REQUIRED WORK — In the data below, repeat the line containing "Screen dimensions: 830x543" and every following line exactly, up to and including the last line. Exclude pictures.
● ● ● ● ●
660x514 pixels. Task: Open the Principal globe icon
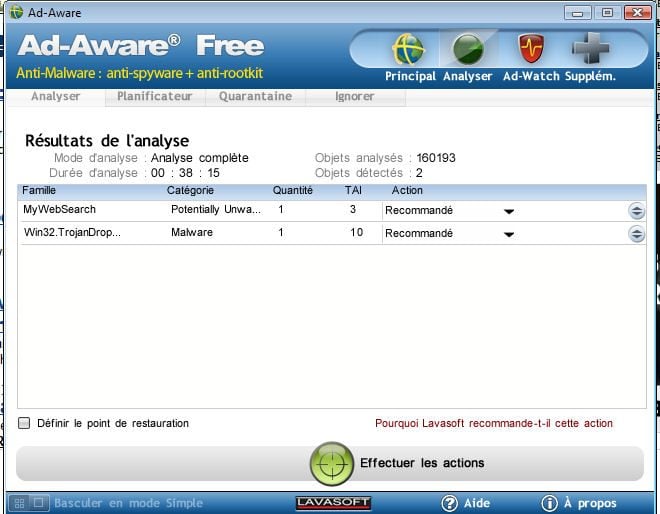[408, 49]
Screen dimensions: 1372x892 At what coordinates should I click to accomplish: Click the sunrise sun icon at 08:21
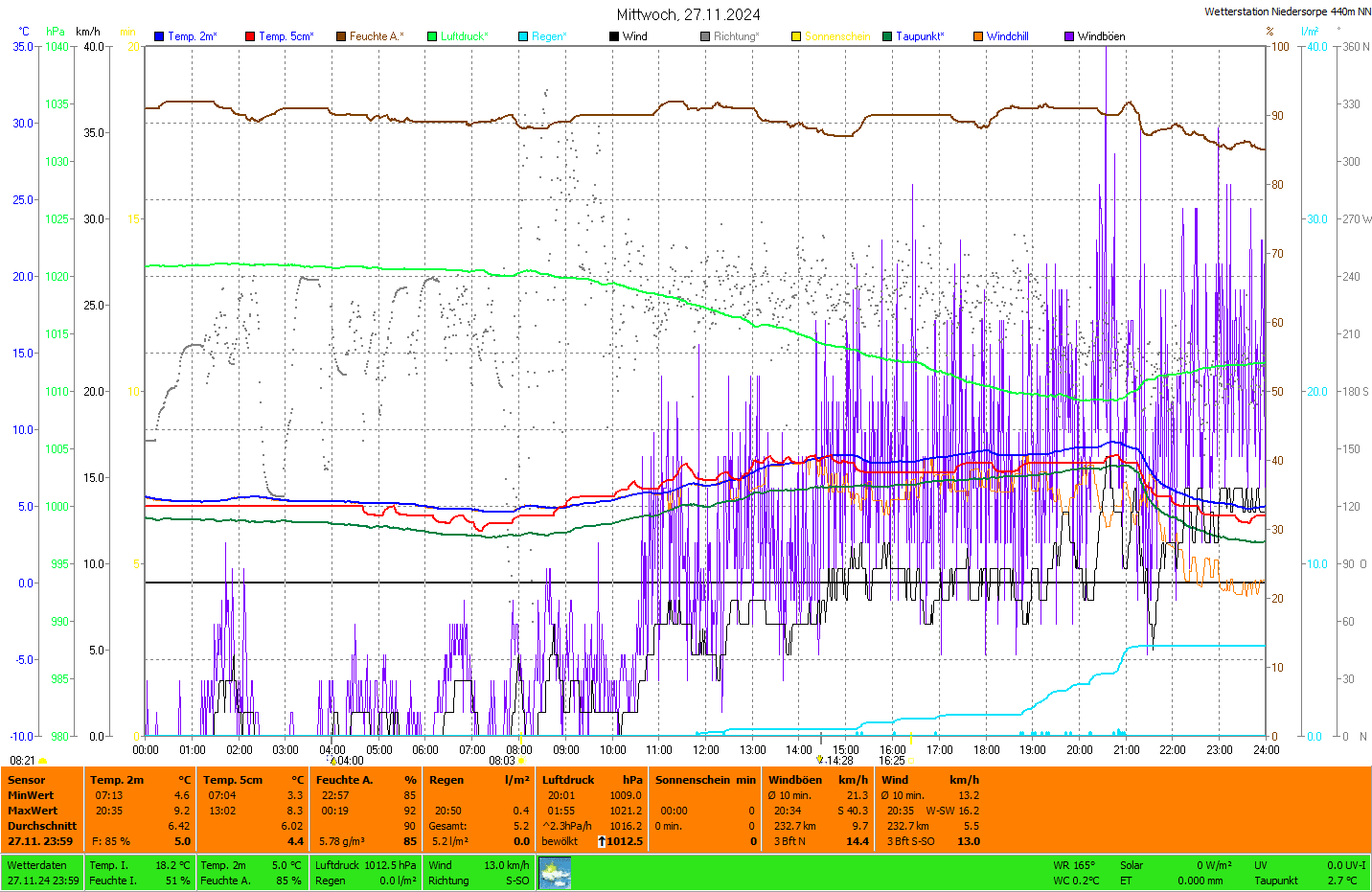click(x=42, y=761)
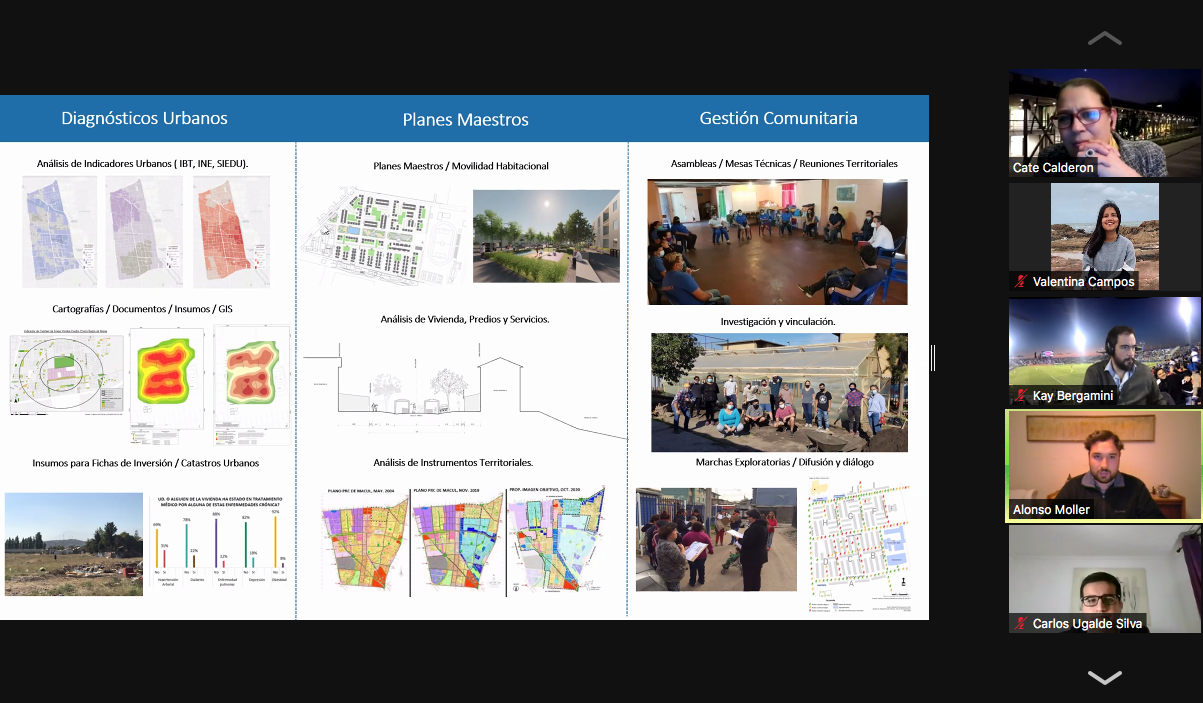Select Cate Calderon's video tile
Screen dimensions: 1203x703
1104,123
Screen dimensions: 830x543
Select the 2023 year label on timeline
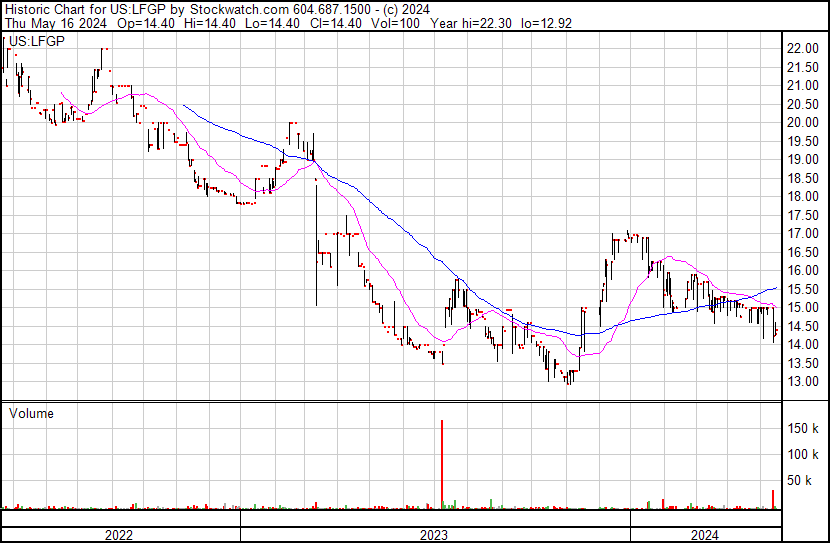pos(433,535)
● ● ● ● ●
EXERCISE RESPONSE —
Screen dimensions: 830x543
Select the 2023 year label on timeline
pos(433,535)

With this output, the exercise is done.